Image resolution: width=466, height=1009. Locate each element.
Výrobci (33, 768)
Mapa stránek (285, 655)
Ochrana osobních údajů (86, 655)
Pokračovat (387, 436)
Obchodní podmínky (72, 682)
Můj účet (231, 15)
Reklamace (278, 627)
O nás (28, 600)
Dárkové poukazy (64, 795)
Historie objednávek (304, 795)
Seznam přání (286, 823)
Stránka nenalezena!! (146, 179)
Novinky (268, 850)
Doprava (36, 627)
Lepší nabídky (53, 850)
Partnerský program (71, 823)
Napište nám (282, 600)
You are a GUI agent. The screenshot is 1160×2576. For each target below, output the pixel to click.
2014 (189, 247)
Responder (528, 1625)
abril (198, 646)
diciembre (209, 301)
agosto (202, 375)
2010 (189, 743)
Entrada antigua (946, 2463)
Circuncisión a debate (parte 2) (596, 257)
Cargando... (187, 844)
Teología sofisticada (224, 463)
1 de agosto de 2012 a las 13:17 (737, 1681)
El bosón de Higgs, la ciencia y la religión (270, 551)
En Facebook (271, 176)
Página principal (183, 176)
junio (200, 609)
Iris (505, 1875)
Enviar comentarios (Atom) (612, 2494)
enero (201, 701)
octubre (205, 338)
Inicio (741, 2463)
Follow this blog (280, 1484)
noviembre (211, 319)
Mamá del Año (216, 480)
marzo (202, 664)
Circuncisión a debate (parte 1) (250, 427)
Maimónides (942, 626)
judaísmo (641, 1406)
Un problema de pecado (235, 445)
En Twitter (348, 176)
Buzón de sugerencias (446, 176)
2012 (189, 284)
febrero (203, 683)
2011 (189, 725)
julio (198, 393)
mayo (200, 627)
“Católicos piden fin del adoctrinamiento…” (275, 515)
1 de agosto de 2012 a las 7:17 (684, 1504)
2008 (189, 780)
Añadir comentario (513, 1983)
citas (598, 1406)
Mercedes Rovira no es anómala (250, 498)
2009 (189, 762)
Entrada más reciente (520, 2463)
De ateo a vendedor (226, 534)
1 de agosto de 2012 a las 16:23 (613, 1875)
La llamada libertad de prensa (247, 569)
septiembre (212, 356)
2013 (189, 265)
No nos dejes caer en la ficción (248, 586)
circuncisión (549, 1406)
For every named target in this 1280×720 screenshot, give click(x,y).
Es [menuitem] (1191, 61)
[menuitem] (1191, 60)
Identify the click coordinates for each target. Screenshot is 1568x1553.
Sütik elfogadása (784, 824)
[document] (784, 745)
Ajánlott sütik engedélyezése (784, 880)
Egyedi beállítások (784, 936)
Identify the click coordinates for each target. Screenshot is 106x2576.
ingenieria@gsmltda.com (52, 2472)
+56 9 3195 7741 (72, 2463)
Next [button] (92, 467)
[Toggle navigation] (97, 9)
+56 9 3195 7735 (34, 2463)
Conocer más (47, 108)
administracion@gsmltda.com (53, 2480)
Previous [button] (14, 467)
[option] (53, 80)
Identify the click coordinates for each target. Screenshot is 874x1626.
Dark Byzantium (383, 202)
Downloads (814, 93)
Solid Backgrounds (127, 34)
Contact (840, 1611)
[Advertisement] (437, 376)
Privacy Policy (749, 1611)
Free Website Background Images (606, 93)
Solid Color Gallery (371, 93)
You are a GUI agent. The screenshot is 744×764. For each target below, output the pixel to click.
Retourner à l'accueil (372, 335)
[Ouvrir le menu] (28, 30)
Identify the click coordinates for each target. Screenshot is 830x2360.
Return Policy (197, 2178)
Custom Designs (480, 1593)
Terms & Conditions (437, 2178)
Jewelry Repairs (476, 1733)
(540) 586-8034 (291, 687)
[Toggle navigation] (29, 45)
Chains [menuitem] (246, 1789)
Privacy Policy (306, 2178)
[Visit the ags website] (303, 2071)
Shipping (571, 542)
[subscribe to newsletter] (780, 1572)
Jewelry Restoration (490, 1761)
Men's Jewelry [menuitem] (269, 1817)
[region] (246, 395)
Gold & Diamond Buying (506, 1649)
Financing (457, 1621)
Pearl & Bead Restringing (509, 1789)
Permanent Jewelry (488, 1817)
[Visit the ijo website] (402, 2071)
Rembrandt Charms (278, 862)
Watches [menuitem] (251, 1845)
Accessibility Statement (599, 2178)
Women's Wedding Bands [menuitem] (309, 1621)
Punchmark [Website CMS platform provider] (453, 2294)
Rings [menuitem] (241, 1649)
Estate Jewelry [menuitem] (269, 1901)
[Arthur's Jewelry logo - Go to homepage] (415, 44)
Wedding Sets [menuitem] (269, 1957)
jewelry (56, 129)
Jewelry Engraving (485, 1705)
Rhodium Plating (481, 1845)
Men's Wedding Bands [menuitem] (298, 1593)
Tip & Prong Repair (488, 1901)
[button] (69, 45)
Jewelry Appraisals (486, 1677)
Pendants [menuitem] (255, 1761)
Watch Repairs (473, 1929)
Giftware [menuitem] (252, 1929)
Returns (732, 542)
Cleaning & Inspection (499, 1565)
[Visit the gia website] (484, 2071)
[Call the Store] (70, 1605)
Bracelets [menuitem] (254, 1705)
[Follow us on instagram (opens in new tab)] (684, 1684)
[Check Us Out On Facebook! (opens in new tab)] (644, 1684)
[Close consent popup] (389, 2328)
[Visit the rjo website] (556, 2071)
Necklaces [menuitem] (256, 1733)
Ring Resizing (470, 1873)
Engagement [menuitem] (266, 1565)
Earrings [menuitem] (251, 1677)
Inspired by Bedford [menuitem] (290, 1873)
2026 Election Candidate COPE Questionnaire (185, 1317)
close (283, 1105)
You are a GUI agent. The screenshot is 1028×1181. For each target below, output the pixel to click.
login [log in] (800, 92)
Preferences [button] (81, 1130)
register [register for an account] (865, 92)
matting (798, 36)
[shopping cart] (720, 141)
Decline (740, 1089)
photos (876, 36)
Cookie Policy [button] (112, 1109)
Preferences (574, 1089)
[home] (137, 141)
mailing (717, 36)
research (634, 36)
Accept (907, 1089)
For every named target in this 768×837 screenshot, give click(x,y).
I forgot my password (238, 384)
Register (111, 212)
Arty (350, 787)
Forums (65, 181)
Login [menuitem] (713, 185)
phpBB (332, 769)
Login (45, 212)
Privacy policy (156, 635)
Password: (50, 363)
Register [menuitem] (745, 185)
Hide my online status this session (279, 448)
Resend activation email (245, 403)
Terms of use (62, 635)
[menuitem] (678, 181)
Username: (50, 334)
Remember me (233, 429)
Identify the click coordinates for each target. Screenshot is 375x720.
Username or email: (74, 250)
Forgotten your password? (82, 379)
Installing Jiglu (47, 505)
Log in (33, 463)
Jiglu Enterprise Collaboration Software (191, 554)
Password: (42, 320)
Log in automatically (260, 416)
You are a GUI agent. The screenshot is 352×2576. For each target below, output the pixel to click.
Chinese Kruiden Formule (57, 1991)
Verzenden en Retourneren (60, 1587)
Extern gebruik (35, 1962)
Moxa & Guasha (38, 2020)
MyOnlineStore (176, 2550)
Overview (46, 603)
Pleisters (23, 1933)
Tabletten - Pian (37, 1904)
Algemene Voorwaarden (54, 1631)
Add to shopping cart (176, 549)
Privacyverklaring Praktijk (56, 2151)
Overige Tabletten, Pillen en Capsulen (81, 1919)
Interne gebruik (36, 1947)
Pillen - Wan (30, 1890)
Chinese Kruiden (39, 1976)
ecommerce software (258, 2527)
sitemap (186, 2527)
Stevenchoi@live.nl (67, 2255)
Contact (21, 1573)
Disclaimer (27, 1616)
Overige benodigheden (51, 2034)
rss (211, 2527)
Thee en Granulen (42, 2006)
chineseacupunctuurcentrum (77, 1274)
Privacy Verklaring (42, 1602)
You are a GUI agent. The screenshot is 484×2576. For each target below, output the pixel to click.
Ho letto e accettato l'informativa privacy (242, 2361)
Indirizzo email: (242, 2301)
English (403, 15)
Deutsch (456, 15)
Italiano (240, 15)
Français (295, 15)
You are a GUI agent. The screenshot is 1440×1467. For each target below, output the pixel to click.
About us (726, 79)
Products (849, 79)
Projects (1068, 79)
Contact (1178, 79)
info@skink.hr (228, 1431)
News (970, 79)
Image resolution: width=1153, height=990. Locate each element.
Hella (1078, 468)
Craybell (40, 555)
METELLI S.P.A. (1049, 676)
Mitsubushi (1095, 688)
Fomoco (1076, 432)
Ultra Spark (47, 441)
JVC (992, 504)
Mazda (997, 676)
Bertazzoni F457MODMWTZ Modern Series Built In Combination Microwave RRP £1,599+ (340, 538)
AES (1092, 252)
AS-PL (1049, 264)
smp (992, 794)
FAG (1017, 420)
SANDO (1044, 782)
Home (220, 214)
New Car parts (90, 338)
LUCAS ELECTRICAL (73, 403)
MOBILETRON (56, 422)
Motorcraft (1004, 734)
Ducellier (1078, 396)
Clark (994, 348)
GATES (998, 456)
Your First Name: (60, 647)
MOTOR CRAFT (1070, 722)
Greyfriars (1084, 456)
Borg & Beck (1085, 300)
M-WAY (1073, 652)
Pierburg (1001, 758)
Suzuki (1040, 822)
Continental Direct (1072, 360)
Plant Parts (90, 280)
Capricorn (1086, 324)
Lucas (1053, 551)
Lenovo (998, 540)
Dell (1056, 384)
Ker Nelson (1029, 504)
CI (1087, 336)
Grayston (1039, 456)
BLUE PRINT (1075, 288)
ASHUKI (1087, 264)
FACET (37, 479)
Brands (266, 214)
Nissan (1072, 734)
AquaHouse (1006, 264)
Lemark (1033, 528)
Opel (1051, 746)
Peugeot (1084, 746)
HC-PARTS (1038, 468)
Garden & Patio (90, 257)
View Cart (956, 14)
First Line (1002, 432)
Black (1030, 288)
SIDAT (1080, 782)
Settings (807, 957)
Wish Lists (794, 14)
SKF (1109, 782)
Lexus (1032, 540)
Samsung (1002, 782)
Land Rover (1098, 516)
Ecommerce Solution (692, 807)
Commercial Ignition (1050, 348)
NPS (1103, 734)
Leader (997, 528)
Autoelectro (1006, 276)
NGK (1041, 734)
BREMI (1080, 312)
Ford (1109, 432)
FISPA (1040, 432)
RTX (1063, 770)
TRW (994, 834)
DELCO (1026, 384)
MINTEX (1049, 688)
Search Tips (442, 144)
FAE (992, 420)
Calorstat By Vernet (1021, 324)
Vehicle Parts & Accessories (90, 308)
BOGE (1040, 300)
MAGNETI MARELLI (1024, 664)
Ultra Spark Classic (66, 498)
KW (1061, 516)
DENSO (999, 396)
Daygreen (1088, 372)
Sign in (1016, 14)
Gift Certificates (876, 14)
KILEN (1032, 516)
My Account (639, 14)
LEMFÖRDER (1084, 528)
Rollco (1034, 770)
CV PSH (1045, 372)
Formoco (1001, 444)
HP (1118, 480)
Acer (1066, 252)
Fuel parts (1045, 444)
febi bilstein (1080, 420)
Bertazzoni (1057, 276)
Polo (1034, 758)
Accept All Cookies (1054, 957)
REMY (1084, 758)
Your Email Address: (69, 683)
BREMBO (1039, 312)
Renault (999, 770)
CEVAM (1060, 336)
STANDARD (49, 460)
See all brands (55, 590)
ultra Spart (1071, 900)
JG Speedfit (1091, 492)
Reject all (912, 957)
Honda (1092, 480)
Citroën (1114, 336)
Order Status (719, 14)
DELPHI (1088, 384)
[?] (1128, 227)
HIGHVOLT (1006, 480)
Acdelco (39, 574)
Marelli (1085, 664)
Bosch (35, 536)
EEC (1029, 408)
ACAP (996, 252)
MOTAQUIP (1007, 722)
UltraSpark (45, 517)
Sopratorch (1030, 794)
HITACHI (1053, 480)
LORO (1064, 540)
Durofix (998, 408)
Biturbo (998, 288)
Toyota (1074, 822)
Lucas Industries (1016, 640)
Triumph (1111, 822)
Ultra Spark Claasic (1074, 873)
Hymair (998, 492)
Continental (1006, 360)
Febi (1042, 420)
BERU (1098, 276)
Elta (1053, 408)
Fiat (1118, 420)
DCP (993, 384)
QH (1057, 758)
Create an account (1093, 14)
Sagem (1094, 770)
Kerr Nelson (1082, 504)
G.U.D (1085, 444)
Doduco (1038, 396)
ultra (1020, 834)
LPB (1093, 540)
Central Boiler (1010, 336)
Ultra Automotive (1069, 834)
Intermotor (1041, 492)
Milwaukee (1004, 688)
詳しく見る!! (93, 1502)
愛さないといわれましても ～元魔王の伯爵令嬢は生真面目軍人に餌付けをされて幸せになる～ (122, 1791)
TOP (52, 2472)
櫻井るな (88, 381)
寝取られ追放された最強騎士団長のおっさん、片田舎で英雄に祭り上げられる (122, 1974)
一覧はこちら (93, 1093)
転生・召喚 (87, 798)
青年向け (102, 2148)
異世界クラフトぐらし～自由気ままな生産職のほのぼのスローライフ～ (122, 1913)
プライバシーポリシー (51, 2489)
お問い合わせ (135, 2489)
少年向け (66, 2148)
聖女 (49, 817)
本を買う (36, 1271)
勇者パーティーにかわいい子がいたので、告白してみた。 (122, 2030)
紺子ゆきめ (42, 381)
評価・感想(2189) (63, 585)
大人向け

Short task:
Rewrite the rows starting with the one containing "Añadir comentario (513, 1983)" and ending with the one containing "[menuitem] (1191, 60)" as a numbered list, skipping any blank lines.

Answer:
1. Añadir comentario (513, 1983)
2. citas (598, 1406)
3. Mercedes Rovira no es anómala (250, 498)
4. 2009 (189, 762)
5. Entrada más reciente (520, 2463)
6. De ateo a vendedor (226, 534)
7. 1 de agosto de 2012 a las 16:23 (613, 1875)
8. La llamada libertad de prensa (247, 569)
9. septiembre (212, 356)
10. 2013 (189, 265)
11. No nos dejes caer en la ficción (248, 586)
12. circuncisión (549, 1406)
13. For every named target in this 1280×720 screenshot, give click(x,y).
14. Es [menuitem] (1191, 61)
15. [menuitem] (1191, 60)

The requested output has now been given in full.